Today I received this letter from probably my best friend in the entire world. He really has a way with words. I hope he writes a book someday. He’ll have us all rolling (with laughter hopefully, not rolling joints out of sadness, he is capable of that too I’m sure)
Anyways, what do I miss so much about Illinois he asks? Yes there may be many many flaws with that state, but that is where I feel home. I guess my dad put it best once, he said,
“You only begin to have roots when a loved one is buried in the Earth’s dirt.”
Kinda morbid, I know, but it always stayed with me. And that’s saying something especially if I listened to my dad, which I never do. (long story)

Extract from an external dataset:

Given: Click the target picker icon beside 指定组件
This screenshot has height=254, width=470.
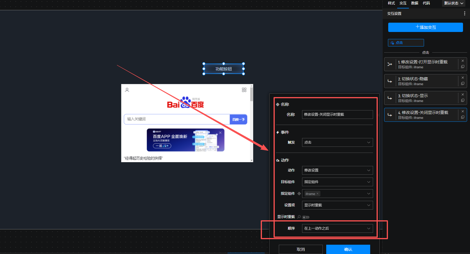Looking at the screenshot, I should (299, 194).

I grew up with a really big family, I’m talking both my parents came from families of 10. So, when I was born I already had 20 people who had my back, not including married family members, cousins, grandparents, etc, etc. That’s something special. My parent’s chose to stay where family was and not stake it out on their own. I grew up knowing I could ask anyone in my family for anything. Even the shirt off their back. They would hand it to me no questions asked. Every one of them.
I love the seasons, I love the lakes, I love the fields, I love the clean air, I love everything.
I know that no where is perfect, but to me, being with family in a place that you love is just about as close that you can get.
My friend asks me where I’ll be in 5-10 years, he says fat, of course, sorry hon it ain’t in my genes! I don’t know where I’ll be, I have no idea.
I just know that I won’t be in Los Angeles forever, or New York (it was a fun stint though!) I’ll be somewhere. I know that much.
Right now though, he’s right, this severe homesick disability that I have, has pushed out some bright colors in me. I feel the need to do something, anything and if I can make it feel even a bit like I’m home I’m a little happier.
I know it’s not best to live your life not doing exactly what you want, but who really has that option? I’ve got a good guy, good job, great apartment, baby animals, so I can’t just up and go can I?
I know I’m meant to be here for a little while.
I’m sure the reason I’m here will appear when I’m ready to see it.